#### Dataset excerpts
────────────────────

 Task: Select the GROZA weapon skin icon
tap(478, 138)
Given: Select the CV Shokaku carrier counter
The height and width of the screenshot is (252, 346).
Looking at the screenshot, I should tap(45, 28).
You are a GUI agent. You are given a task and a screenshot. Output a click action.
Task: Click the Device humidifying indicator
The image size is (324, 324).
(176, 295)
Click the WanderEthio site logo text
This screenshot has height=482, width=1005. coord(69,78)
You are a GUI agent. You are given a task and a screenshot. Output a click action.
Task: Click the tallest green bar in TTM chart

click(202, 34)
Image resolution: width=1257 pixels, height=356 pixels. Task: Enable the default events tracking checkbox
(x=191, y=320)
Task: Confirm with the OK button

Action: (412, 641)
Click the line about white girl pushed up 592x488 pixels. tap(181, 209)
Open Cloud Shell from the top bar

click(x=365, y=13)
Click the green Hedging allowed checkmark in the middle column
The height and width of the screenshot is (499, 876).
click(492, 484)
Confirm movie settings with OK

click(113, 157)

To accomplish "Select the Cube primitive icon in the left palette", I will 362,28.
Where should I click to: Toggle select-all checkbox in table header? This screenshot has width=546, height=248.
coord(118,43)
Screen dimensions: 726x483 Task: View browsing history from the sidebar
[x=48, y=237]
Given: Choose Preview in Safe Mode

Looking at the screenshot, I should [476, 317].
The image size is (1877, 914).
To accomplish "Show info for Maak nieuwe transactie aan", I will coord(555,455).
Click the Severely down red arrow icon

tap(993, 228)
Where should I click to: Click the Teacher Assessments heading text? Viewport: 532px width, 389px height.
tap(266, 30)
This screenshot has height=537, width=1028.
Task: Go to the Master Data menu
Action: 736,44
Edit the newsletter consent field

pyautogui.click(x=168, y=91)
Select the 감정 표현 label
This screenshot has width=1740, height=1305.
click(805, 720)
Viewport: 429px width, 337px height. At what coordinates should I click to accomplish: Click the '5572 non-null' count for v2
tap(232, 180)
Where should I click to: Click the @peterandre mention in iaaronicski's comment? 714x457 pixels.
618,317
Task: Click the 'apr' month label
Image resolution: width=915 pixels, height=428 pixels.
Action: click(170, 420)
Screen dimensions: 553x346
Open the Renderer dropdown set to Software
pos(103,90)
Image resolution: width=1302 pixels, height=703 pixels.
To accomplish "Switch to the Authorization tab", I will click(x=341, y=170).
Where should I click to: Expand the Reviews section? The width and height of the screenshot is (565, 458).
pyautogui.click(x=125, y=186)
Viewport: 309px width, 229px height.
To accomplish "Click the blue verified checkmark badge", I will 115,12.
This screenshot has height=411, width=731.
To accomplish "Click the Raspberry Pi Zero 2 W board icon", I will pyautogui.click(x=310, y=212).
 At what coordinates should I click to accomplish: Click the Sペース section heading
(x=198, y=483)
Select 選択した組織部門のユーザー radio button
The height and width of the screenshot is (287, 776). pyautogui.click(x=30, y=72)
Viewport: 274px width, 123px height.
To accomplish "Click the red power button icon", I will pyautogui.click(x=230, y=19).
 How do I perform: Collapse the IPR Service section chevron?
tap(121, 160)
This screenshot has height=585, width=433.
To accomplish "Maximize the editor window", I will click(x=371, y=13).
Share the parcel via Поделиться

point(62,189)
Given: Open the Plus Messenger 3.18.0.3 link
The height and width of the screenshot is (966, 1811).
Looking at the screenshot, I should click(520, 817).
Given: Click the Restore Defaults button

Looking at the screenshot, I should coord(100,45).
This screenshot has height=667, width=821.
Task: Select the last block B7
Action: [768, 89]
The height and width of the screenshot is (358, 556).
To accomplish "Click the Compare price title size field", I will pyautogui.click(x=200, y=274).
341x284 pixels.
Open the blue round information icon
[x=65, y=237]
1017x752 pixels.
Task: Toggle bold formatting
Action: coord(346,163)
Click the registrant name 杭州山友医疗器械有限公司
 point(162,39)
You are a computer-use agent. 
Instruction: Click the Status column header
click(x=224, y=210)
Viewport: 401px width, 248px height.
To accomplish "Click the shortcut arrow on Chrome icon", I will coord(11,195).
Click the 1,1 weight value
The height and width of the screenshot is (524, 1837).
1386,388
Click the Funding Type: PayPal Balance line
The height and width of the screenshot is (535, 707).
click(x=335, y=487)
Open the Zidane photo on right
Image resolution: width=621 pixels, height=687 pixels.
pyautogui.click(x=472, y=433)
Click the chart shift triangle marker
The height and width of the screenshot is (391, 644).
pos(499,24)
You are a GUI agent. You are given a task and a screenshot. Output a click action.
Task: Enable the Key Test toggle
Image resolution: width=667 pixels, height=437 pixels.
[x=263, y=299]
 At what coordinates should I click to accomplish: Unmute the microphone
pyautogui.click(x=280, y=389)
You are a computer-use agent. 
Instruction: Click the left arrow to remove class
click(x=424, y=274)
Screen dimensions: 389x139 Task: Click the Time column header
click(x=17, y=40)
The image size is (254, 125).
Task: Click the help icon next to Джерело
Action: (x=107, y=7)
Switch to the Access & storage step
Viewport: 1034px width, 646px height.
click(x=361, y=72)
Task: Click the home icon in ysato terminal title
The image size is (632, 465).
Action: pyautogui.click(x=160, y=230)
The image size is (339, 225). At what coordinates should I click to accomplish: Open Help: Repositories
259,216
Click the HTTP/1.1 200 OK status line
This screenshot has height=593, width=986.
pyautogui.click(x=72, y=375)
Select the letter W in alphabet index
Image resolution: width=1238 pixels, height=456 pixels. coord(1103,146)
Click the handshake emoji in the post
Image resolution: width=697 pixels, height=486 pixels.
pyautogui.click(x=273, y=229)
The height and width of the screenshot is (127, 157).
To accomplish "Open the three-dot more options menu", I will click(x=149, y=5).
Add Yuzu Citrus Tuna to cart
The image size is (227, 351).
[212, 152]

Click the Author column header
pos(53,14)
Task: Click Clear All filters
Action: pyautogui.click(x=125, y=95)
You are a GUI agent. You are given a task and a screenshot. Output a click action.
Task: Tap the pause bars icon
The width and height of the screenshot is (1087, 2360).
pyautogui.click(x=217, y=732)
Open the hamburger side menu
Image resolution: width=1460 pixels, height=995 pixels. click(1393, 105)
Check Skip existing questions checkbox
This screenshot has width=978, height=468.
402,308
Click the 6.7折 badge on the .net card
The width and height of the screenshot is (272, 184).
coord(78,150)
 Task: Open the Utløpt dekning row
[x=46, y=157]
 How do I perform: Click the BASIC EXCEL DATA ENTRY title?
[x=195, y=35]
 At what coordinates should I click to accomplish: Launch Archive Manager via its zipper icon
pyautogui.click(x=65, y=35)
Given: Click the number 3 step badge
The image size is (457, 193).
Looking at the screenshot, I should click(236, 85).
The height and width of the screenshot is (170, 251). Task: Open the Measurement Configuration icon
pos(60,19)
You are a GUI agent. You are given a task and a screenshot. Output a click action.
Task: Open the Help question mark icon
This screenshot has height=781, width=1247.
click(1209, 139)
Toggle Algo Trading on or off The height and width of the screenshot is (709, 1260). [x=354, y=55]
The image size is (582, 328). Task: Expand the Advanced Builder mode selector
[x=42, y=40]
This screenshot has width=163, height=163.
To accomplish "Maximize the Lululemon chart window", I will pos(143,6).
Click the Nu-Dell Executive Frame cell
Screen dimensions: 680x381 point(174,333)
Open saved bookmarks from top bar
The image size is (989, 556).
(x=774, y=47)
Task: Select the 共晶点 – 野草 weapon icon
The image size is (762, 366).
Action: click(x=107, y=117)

────────────────────

#### REQUIREMENT
Write the entries above out again. Match them exactly.

#### WRITTEN ANSWER
 Task: Select the GROZA weapon skin icon
tap(478, 138)
Given: Select the CV Shokaku carrier counter
The height and width of the screenshot is (252, 346).
Looking at the screenshot, I should tap(45, 28).
You are a GUI agent. You are given a task and a screenshot. Output a click action.
Task: Click the Device humidifying indicator
The image size is (324, 324).
(176, 295)
Click the WanderEthio site logo text
This screenshot has height=482, width=1005. coord(69,78)
You are a GUI agent. You are given a task and a screenshot. Output a click action.
Task: Click the tallest green bar in TTM chart

click(202, 34)
Image resolution: width=1257 pixels, height=356 pixels. Task: Enable the default events tracking checkbox
(x=191, y=320)
Task: Confirm with the OK button

Action: (412, 641)
Click the line about white girl pushed up 592x488 pixels. tap(181, 209)
Open Cloud Shell from the top bar

click(x=365, y=13)
Click the green Hedging allowed checkmark in the middle column
The height and width of the screenshot is (499, 876).
click(492, 484)
Confirm movie settings with OK

click(113, 157)

To accomplish "Select the Cube primitive icon in the left palette", I will 362,28.
Where should I click to: Toggle select-all checkbox in table header? This screenshot has width=546, height=248.
coord(118,43)
Screen dimensions: 726x483 Task: View browsing history from the sidebar
[x=48, y=237]
Given: Choose Preview in Safe Mode

Looking at the screenshot, I should [476, 317].
The image size is (1877, 914).
To accomplish "Show info for Maak nieuwe transactie aan", I will coord(555,455).
Click the Severely down red arrow icon

tap(993, 228)
Where should I click to: Click the Teacher Assessments heading text? Viewport: 532px width, 389px height.
tap(266, 30)
This screenshot has height=537, width=1028.
Task: Go to the Master Data menu
Action: 736,44
Edit the newsletter consent field

pyautogui.click(x=168, y=91)
Select the 감정 표현 label
This screenshot has width=1740, height=1305.
click(805, 720)
Viewport: 429px width, 337px height. At what coordinates should I click to accomplish: Click the '5572 non-null' count for v2
tap(232, 180)
Where should I click to: Click the @peterandre mention in iaaronicski's comment? 714x457 pixels.
618,317
Task: Click the 'apr' month label
Image resolution: width=915 pixels, height=428 pixels.
Action: click(170, 420)
Screen dimensions: 553x346
Open the Renderer dropdown set to Software
pos(103,90)
Image resolution: width=1302 pixels, height=703 pixels.
To accomplish "Switch to the Authorization tab", I will click(x=341, y=170).
Where should I click to: Expand the Reviews section? The width and height of the screenshot is (565, 458).
pyautogui.click(x=125, y=186)
Viewport: 309px width, 229px height.
To accomplish "Click the blue verified checkmark badge", I will 115,12.
This screenshot has height=411, width=731.
To accomplish "Click the Raspberry Pi Zero 2 W board icon", I will pyautogui.click(x=310, y=212).
 At what coordinates should I click to accomplish: Click the Sペース section heading
(x=198, y=483)
Select 選択した組織部門のユーザー radio button
The height and width of the screenshot is (287, 776). pyautogui.click(x=30, y=72)
Viewport: 274px width, 123px height.
To accomplish "Click the red power button icon", I will pyautogui.click(x=230, y=19).
 How do I perform: Collapse the IPR Service section chevron?
tap(121, 160)
This screenshot has height=585, width=433.
To accomplish "Maximize the editor window", I will click(x=371, y=13).
Share the parcel via Поделиться

point(62,189)
Given: Open the Plus Messenger 3.18.0.3 link
The height and width of the screenshot is (966, 1811).
Looking at the screenshot, I should click(520, 817).
Given: Click the Restore Defaults button

Looking at the screenshot, I should coord(100,45).
This screenshot has height=667, width=821.
Task: Select the last block B7
Action: [768, 89]
The height and width of the screenshot is (358, 556).
To accomplish "Click the Compare price title size field", I will pyautogui.click(x=200, y=274).
341x284 pixels.
Open the blue round information icon
[x=65, y=237]
1017x752 pixels.
Task: Toggle bold formatting
Action: coord(346,163)
Click the registrant name 杭州山友医疗器械有限公司
 point(162,39)
You are a computer-use agent. 
Instruction: Click the Status column header
click(x=224, y=210)
Viewport: 401px width, 248px height.
To accomplish "Click the shortcut arrow on Chrome icon", I will coord(11,195).
Click the 1,1 weight value
The height and width of the screenshot is (524, 1837).
1386,388
Click the Funding Type: PayPal Balance line
The height and width of the screenshot is (535, 707).
click(x=335, y=487)
Open the Zidane photo on right
Image resolution: width=621 pixels, height=687 pixels.
pyautogui.click(x=472, y=433)
Click the chart shift triangle marker
The height and width of the screenshot is (391, 644).
pos(499,24)
You are a GUI agent. You are given a task and a screenshot. Output a click action.
Task: Enable the Key Test toggle
Image resolution: width=667 pixels, height=437 pixels.
[x=263, y=299]
 At what coordinates should I click to accomplish: Unmute the microphone
pyautogui.click(x=280, y=389)
You are a computer-use agent. 
Instruction: Click the left arrow to remove class
click(x=424, y=274)
Screen dimensions: 389x139 Task: Click the Time column header
click(x=17, y=40)
The image size is (254, 125).
Task: Click the help icon next to Джерело
Action: (x=107, y=7)
Switch to the Access & storage step
Viewport: 1034px width, 646px height.
click(x=361, y=72)
Task: Click the home icon in ysato terminal title
The image size is (632, 465).
Action: pyautogui.click(x=160, y=230)
The image size is (339, 225). At what coordinates should I click to accomplish: Open Help: Repositories
259,216
Click the HTTP/1.1 200 OK status line
This screenshot has height=593, width=986.
pyautogui.click(x=72, y=375)
Select the letter W in alphabet index
Image resolution: width=1238 pixels, height=456 pixels. coord(1103,146)
Click the handshake emoji in the post
Image resolution: width=697 pixels, height=486 pixels.
pyautogui.click(x=273, y=229)
The height and width of the screenshot is (127, 157).
To accomplish "Open the three-dot more options menu", I will click(x=149, y=5).
Add Yuzu Citrus Tuna to cart
The image size is (227, 351).
[212, 152]

Click the Author column header
pos(53,14)
Task: Click Clear All filters
Action: pyautogui.click(x=125, y=95)
You are a GUI agent. You are given a task and a screenshot. Output a click action.
Task: Tap the pause bars icon
The width and height of the screenshot is (1087, 2360).
pyautogui.click(x=217, y=732)
Open the hamburger side menu
Image resolution: width=1460 pixels, height=995 pixels. click(1393, 105)
Check Skip existing questions checkbox
This screenshot has width=978, height=468.
402,308
Click the 6.7折 badge on the .net card
The width and height of the screenshot is (272, 184).
coord(78,150)
 Task: Open the Utløpt dekning row
[x=46, y=157]
 How do I perform: Click the BASIC EXCEL DATA ENTRY title?
[x=195, y=35]
 At what coordinates should I click to accomplish: Launch Archive Manager via its zipper icon
pyautogui.click(x=65, y=35)
Given: Click the number 3 step badge
The image size is (457, 193).
Looking at the screenshot, I should click(236, 85).
The height and width of the screenshot is (170, 251). Task: Open the Measurement Configuration icon
pos(60,19)
You are a GUI agent. You are given a task and a screenshot. Output a click action.
Task: Open the Help question mark icon
This screenshot has height=781, width=1247.
click(1209, 139)
Toggle Algo Trading on or off The height and width of the screenshot is (709, 1260). [x=354, y=55]
The image size is (582, 328). Task: Expand the Advanced Builder mode selector
[x=42, y=40]
This screenshot has width=163, height=163.
To accomplish "Maximize the Lululemon chart window", I will pos(143,6).
Click the Nu-Dell Executive Frame cell
Screen dimensions: 680x381 point(174,333)
Open saved bookmarks from top bar
The image size is (989, 556).
(x=774, y=47)
Task: Select the 共晶点 – 野草 weapon icon
The image size is (762, 366).
Action: click(x=107, y=117)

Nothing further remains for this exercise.